What to do: Search the records below for the word "agent" and show every line where it occurs.

Records from a data collection:
******

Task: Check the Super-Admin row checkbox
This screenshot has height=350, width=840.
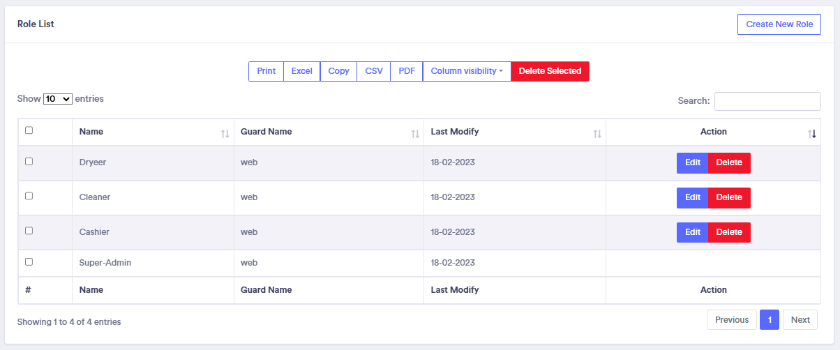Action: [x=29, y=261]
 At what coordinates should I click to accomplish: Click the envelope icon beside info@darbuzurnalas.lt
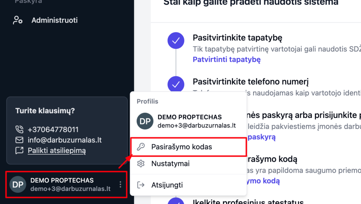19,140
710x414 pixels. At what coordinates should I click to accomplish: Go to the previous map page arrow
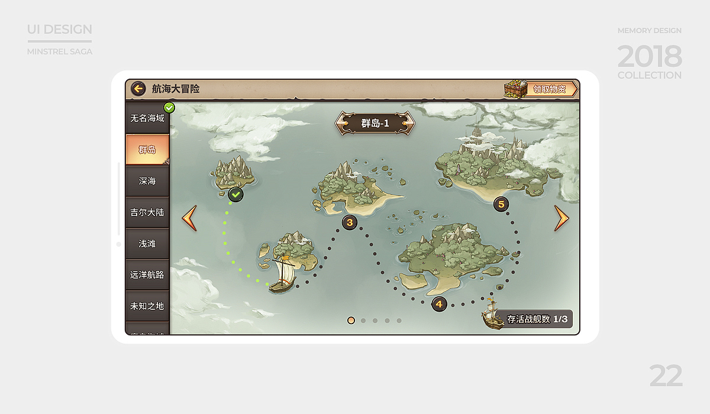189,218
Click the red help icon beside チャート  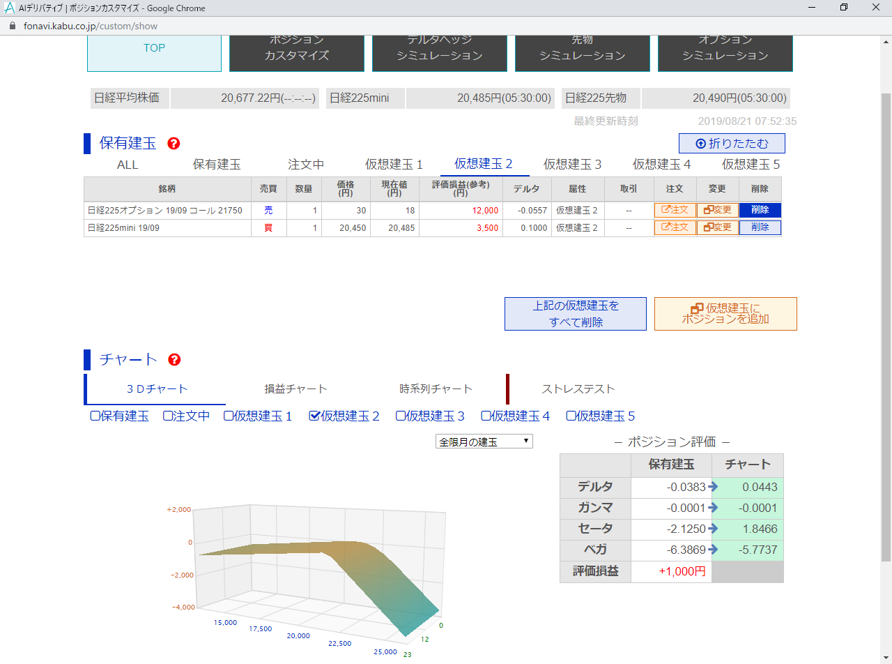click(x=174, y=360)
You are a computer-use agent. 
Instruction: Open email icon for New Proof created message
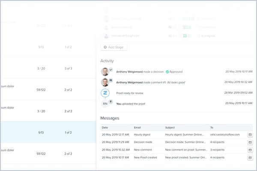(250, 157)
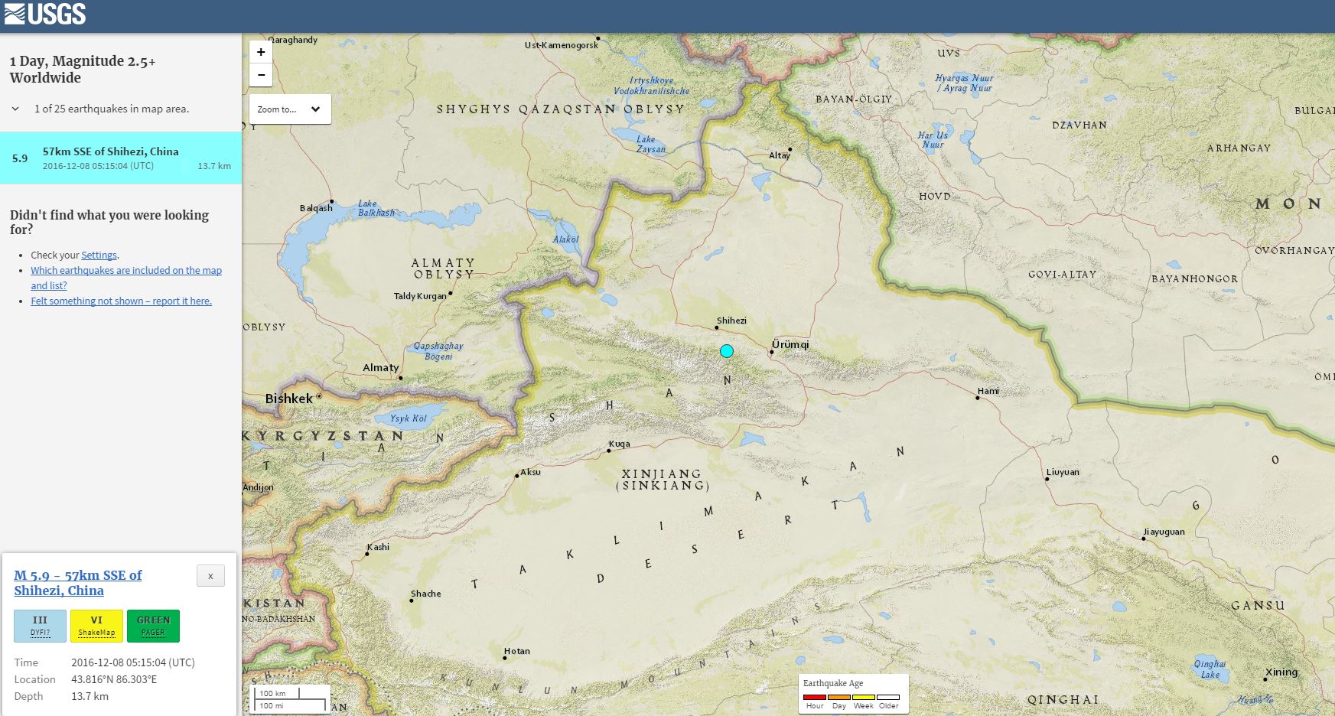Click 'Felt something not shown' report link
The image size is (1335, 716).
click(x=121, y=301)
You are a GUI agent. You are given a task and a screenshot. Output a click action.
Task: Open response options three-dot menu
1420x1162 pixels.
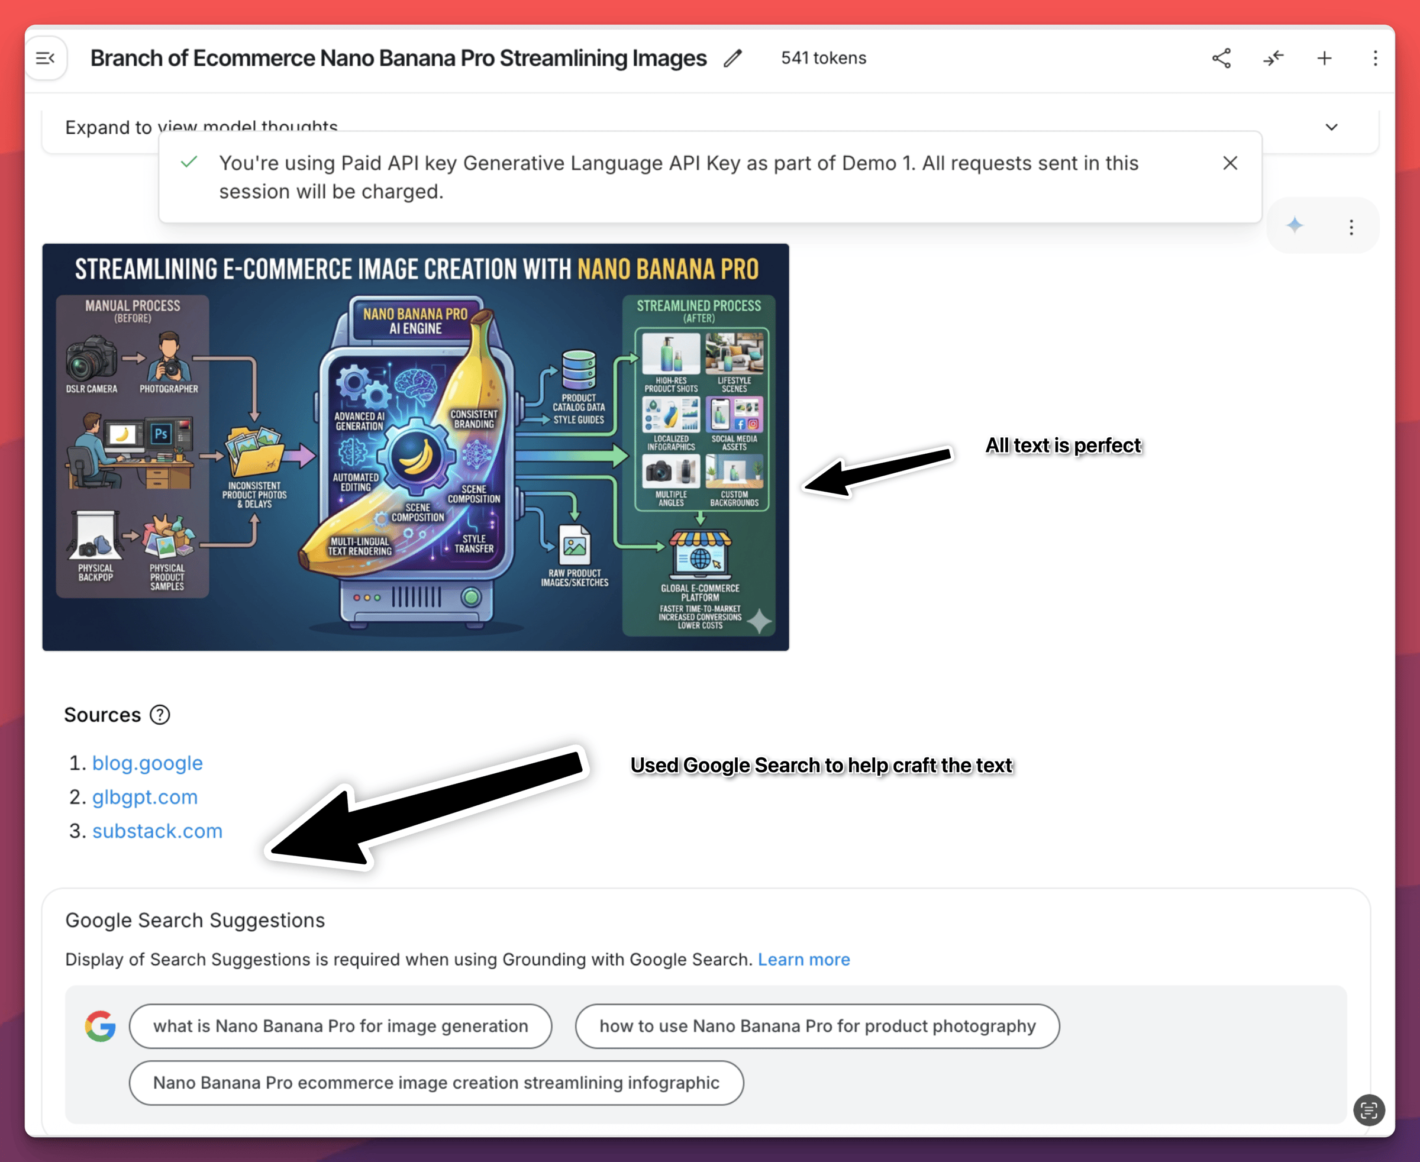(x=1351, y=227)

******

Exercise result:
You are a computer-use agent. 
You are a GUI agent. You are given a task and a screenshot. Output a click action.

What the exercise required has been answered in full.